◆ What is expected: Lines in the entries below where the word "computer" shows up should each be copied.

◆ Data:
● ● ● ● ● ● ●

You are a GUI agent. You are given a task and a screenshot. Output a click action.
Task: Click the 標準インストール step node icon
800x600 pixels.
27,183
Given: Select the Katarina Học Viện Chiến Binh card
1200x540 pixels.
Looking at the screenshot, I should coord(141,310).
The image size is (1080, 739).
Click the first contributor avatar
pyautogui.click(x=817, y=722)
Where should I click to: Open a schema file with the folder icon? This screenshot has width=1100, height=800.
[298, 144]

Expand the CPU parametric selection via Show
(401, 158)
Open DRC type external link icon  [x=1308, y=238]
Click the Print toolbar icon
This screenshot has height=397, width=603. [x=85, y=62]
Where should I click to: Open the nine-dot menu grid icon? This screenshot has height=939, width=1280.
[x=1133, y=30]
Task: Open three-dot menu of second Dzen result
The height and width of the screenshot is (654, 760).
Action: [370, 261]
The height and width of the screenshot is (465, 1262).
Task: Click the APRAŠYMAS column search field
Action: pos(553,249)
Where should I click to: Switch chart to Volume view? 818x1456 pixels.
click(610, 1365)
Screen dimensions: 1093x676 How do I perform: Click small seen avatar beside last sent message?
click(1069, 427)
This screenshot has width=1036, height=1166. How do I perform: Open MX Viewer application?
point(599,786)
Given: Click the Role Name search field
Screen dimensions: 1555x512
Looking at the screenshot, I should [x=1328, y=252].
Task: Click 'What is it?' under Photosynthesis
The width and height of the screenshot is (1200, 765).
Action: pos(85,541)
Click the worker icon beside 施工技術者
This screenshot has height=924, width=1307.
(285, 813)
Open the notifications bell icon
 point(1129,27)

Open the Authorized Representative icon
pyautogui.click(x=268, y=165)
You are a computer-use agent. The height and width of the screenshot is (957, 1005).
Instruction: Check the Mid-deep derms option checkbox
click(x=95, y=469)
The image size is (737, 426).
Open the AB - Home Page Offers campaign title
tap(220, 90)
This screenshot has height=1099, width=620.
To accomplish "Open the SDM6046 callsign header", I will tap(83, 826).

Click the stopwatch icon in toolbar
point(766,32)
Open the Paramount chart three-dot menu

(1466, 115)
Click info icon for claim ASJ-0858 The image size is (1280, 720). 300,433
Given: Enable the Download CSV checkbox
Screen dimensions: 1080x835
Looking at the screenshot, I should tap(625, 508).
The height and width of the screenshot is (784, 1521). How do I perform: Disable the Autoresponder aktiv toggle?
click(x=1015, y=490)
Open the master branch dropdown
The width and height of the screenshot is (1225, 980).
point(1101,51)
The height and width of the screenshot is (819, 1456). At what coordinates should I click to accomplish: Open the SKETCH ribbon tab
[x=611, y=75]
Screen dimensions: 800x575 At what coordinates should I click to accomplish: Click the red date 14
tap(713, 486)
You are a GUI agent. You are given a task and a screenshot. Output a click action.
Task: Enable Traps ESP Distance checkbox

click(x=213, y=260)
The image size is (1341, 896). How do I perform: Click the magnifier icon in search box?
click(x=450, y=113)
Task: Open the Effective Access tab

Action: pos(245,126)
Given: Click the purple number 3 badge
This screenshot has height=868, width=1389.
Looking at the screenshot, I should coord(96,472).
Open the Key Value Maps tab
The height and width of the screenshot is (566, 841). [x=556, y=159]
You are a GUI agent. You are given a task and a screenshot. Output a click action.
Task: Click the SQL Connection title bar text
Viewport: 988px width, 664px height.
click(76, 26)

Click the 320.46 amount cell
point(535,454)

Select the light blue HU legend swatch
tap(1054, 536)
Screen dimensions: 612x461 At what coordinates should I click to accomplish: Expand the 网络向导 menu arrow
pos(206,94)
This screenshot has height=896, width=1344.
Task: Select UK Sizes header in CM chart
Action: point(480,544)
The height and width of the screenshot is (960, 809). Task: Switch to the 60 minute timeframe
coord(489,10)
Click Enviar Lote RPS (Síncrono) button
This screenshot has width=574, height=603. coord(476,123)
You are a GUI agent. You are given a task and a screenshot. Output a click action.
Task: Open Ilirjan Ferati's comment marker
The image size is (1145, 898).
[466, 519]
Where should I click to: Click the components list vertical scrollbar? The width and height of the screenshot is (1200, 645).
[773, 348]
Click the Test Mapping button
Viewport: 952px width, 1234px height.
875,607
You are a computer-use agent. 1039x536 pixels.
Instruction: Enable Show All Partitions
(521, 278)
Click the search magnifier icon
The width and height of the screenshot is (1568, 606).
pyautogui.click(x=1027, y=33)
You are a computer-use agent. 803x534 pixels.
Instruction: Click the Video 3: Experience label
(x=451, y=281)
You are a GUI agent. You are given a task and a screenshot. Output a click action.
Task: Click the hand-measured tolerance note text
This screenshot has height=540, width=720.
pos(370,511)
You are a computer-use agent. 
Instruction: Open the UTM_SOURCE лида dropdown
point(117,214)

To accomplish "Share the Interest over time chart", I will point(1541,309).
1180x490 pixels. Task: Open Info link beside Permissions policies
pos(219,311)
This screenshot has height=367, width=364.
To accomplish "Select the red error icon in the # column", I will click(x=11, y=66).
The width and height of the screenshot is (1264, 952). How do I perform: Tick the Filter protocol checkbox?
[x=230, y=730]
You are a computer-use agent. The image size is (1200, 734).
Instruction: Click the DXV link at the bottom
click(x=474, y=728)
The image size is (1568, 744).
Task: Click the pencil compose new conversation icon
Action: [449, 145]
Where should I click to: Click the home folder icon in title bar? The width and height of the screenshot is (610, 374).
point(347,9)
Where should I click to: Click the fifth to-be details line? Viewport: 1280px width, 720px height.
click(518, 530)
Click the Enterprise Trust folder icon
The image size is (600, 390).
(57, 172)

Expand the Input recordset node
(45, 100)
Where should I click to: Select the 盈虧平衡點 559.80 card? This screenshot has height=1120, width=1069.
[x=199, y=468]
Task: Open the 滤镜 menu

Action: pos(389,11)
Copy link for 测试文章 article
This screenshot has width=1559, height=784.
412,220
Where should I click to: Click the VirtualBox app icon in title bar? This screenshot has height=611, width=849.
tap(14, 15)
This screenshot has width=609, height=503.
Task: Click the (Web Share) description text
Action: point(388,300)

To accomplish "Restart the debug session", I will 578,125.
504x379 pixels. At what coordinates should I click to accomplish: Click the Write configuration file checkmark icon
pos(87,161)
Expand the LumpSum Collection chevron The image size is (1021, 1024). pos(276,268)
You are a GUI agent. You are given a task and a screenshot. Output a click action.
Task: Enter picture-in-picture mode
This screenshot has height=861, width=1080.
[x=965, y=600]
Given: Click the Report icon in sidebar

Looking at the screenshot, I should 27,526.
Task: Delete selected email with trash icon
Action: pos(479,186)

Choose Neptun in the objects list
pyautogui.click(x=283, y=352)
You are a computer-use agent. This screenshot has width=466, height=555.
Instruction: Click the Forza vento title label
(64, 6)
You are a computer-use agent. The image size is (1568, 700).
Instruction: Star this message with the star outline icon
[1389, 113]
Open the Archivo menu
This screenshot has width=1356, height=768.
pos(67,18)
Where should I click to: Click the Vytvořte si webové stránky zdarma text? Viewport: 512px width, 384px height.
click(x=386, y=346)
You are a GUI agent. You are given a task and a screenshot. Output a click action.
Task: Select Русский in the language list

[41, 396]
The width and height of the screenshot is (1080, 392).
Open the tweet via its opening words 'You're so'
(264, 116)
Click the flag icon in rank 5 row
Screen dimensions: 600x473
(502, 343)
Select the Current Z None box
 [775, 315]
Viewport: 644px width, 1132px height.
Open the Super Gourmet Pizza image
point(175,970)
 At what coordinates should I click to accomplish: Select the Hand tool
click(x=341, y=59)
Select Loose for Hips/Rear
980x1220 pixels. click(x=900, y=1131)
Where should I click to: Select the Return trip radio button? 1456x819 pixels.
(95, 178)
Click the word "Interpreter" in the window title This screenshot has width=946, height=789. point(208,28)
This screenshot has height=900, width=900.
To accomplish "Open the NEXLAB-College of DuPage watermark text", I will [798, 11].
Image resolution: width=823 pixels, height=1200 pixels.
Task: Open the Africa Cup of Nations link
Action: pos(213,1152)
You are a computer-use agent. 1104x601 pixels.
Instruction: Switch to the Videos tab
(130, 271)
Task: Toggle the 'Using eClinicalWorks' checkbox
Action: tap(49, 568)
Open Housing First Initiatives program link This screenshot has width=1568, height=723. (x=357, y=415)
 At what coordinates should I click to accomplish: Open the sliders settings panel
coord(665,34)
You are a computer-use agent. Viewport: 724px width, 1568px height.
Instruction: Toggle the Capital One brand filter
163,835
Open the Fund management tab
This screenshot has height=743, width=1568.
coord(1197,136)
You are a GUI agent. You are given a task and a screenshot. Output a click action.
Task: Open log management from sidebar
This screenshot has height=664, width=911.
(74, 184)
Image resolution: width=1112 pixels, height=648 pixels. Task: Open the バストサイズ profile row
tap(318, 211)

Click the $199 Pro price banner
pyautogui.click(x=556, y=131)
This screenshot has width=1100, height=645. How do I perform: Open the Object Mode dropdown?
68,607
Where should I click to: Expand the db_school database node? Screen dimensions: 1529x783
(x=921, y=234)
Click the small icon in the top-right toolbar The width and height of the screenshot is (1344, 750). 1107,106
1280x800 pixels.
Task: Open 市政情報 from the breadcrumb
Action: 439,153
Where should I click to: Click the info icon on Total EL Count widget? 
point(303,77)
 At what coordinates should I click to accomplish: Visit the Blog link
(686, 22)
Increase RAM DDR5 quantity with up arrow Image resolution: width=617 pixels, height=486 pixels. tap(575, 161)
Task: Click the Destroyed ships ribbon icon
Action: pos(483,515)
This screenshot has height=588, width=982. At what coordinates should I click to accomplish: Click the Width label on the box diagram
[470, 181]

● ● ● ● ● ● ●

◆ Answer section:
You are a computer-use agent. The height and width of the screenshot is (957, 1005).
You are a computer-use agent. 1039x536 pixels.
You are a computer-use agent. 803x534 pixels.
You are a computer-use agent. 
You are a computer-use agent. The image size is (1200, 734).
You are a computer-use agent. This screenshot has width=466, height=555.
You are a computer-use agent. The image size is (1568, 700).
You are a computer-use agent. 1104x601 pixels.
You are a computer-use agent. Viewport: 724px width, 1568px height.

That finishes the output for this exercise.